"""squash/model_card_validator.py — HuggingFace model-card schema validator.

Validates a generated `squash-model-card-hf.md` against the HuggingFace
model card schema requirements before publication. Produces a structured
``ModelCardValidationReport`` that callers (CLI / push flow / CI gates)
can branch on.

The HF model card schema is defined informally across:
  - https://huggingface.co/docs/hub/model-cards
  - https://huggingface.co/docs/hub/model-card-annotated
  - The ``modelcard`` Python library schema

This validator implements the practical subset enforced at upload time
plus the additional Annex IV / bias / lineage richness squash promises.

Usage::

    from squash.model_card_validator import ModelCardValidator
    report = ModelCardValidator().validate(Path("squash-model-card-hf.md"))
    if not report.is_valid:
        print(report.summary())

stdlib-only — no PyYAML dep; minimal frontmatter parser handles the
shapes ``ModelCard.render()`` emits.
"""

from __future__ import annotations

import re
from dataclasses import dataclass, field
from pathlib import Path
from typing import Any

# ── Schema constants ─────────────────────────────────────────────────────────

# Required HF model card YAML frontmatter fields. Soft-required: HF accepts
# uploads without these but flags them in the UI and reduces discoverability.
REQUIRED_FRONTMATTER_FIELDS: frozenset[str] = frozenset({"license", "language", "tags"})

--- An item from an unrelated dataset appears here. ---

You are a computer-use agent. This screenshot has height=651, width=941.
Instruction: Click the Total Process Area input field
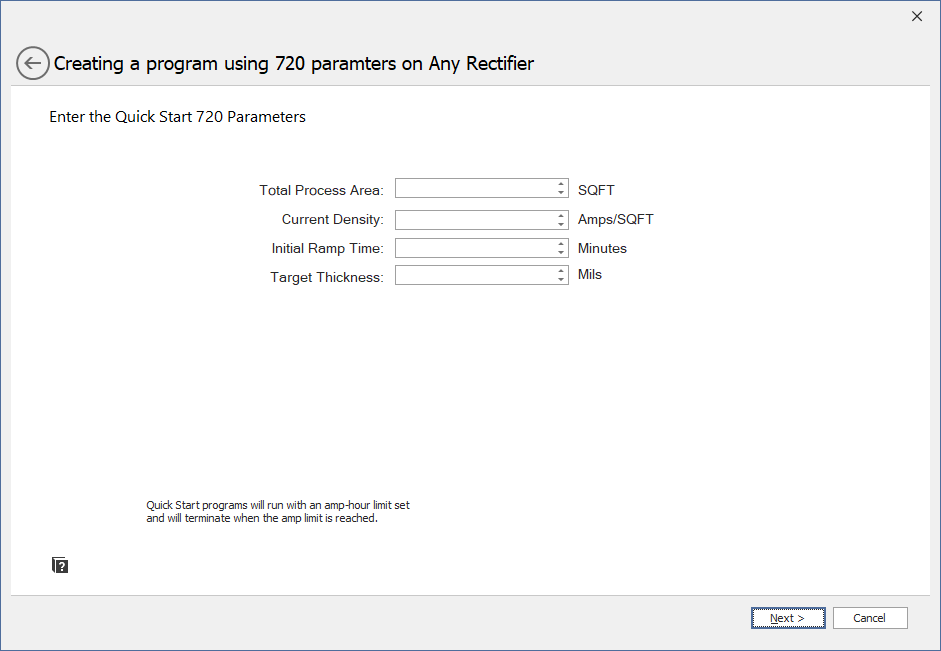(x=474, y=189)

RECOMMENDED_FRONTMATTER_FIELDS: frozenset[str] = frozenset(
    {"pipeline_tag", "model_id", "model-index"}
)

# Sections HF reviewers and squash compliance both expect to see.
REQUIRED_SECTIONS: tuple[str, ...] = (
    "Intended Use",
    "Limitations",
)

RECOMMENDED_SECTIONS: tuple[str, ...] = (
    "Training Data",
    "Evaluation",
    "Ethical Considerations",
    "How to Use",
)

# Common SPDX licence identifiers HF recognises. Not exhaustive — used as a
# warning surface, not a hard reject.
KNOWN_LICENSES: frozenset[str] = frozenset({
    "apache-2.0", "mit", "bsd-2-clause", "bsd-3-clause", "cc-by-4.0",
    "cc-by-sa-4.0", "cc-by-nc-4.0", "cc-by-nc-sa-4.0", "cc0-1.0",
    "gpl-2.0", "gpl-3.0", "lgpl-2.1", "lgpl-3.0", "agpl-3.0", "mpl-2.0",
    "openrail", "bigscience-openrail-m", "bigscience-bloom-rail-1.0",
    "creativeml-openrail-m", "llama2", "llama3", "llama3.1", "llama3.2",
    "gemma", "other", "unknown", "unlicense",
})

# Recognised HF pipeline_tag values (subset). Extra entries are tolerated.
KNOWN_PIPELINE_TAGS: frozenset[str] = frozenset({
    "text-generation", "text2text-generation", "text-classification",
    "token-classification", "fill-mask", "translation", "summarization",
    "question-answering", "feature-extraction", "sentence-similarity",
    "image-classification", "image-to-text", "text-to-image",
    "automatic-speech-recognition", "audio-classification",
    "zero-shot-classification", "conversational",
})


# ── Result classes ───────────────────────────────────────────────────────────


@dataclass
class ValidationFinding:
    """A single validation issue surfaced by the validator.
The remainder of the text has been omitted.